Politics is the art of the possible.

Letters (photo credit: REUTERS)
(photo credit: REUTERS)
Art of the possible
With regard to “Tillerson carries call to Moscow to abandon Assad” (April 12), US President Donald Trump likes deals, and Russian President Vladimir Putin is upset with Trump because the US attacked Putin’s proxy, Syrian President Bashar Assad.
Mollifying Putin and doing a deal with him to get rid of Assad will require giving Putin something he wants. How about giving him Crimea? Acknowledge the fact that Crimea is now part of Russia, since no one is going to get it back from him. Putin might be prepared to make a deal if all he has to do is leave the rest of eastern Ukraine and give up Assad.
This is a deal that both he and Trump might like. Politics is the art of the possible.
Bad headlines
The headline of your Globes article “Kahlon doubles disability pensions” (Business & Finance, April 13) does not properly represent the text. Let me quote from the second sentence: “The allocation will increase disability pensions by 50%.” The sixth sentence elaborates that this will not be an immediate 50% bump; rather, the increase will be phased in over four to five years.
When most of us took math, we learned that to double something means to increase it by 100%, not 50%. So, which is it? Is Finance Minister Moshe Kahlon doubling these pensions, per the headline, or is he increasing them by half, per the text?
This is not the only recent Jerusalem Post math gaffe. A recent letter to the editor represented a ratio as equaling approximately 0.25% when it should have been approximately 2.5%.
These two instances illustrate a phenomenon I have noted during many decades of regular newspaper reading: Journalists are mathematically challenged, even by basic arithmetic.
The letters editor responds: The headline and text of the business article were provided by Globes, and the faulty percentage was provided by the reader who wrote the letter – although this does not let Jerusalem Post editors off the hook for checking the math. This responsibility is as clear as 2+2=5.
The headline “Sephardi chief rabbi endorses cigarettes on Passover” (April 12) was totally misleading.
In the body of the article, we read that Rabbi Yitzhak Yosef says a person should not start to smoke, and “if one doesn’t smoke, one will get ‘1000 blessings.’” However, in response to a question posed to him, the rabbi ruled that a person who is addicted to tobacco does not need to look for a kosher-for-Passover label on cigarette packages, for cigarettes are not hametz.

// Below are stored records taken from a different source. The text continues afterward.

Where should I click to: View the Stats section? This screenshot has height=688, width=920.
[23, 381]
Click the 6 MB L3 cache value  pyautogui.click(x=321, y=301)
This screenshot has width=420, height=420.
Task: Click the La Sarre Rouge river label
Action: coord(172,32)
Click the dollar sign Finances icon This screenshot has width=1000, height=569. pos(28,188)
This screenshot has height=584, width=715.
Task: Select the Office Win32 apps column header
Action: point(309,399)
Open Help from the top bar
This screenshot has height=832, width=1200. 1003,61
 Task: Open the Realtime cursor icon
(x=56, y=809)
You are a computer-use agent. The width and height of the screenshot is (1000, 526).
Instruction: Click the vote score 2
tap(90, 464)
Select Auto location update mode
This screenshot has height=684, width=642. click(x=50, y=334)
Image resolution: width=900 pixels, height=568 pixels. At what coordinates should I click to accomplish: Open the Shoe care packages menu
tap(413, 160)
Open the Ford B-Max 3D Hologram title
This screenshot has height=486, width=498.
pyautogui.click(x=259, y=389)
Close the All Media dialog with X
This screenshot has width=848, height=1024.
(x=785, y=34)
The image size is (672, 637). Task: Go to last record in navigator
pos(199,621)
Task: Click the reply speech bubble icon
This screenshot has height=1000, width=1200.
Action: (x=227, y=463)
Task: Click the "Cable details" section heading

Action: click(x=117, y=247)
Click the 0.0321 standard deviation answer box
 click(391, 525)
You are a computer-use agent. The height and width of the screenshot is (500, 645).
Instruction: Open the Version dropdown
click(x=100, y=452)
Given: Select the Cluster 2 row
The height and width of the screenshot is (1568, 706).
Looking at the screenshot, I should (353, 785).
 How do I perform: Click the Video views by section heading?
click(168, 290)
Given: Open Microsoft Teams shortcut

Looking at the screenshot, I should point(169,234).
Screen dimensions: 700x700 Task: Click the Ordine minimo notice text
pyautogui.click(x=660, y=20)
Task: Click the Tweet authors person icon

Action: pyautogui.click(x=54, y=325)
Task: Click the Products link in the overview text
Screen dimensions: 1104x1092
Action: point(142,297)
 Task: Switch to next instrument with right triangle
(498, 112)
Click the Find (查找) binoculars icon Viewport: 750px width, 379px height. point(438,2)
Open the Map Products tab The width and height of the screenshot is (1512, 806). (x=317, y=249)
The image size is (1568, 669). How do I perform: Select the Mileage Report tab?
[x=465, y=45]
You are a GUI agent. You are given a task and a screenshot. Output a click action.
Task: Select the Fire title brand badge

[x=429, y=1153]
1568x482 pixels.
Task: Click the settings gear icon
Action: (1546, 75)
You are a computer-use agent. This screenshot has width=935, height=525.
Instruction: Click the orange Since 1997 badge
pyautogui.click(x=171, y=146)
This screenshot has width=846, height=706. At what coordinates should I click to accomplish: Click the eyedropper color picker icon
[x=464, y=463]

This ruling is in no way an endorsement of cigarettes. Endorsement means support or approval. But hey, why pass up a chance to bash a rabbi with a misleading headline?



Bad sub-head
With regard to “Attack first, strategize later” (April 12), those who read the full article easily see that White House press secretary Sean Spicer did not say what you badly summarize in your sub-headline: “Even Hitler didn’t drop gas on his own people.”
That sub-headline is as ridiculous as it is offensive.
Germany did gas its own citizens, just like Syria did. German Jews were proud German citizens and were the first Nazi victims.